_Your task_:
For the entries below, repeat exactly each line starting with the one that contains "Viewport: 983px width, 439px height." and going on through the one that contains "Image resolution: width=1465", and no others.

_Provided records_:
BEGIN

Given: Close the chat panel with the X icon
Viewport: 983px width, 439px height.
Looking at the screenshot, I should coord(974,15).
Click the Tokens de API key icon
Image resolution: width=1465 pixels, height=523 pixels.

END
BEGIN

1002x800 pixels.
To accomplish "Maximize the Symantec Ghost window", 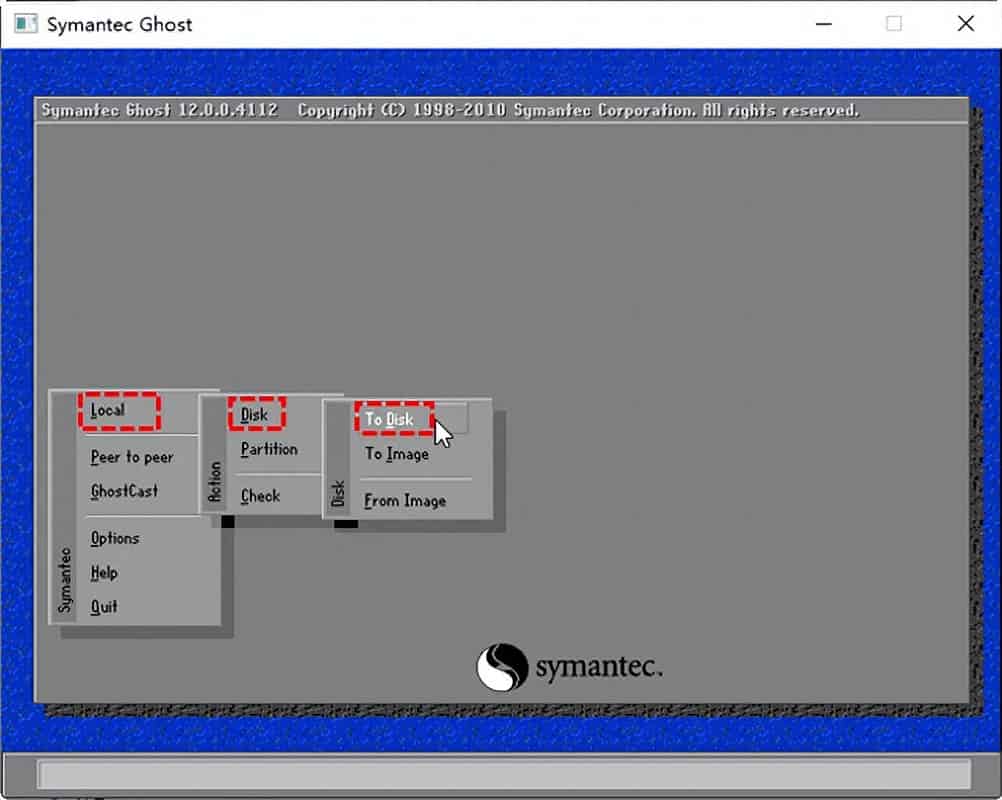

END

_Problem solution_:
Viewport: 983px width, 439px height.
Looking at the screenshot, I should coord(974,15).
Click the Tokens de API key icon
Image resolution: width=1465 pixels, height=523 pixels.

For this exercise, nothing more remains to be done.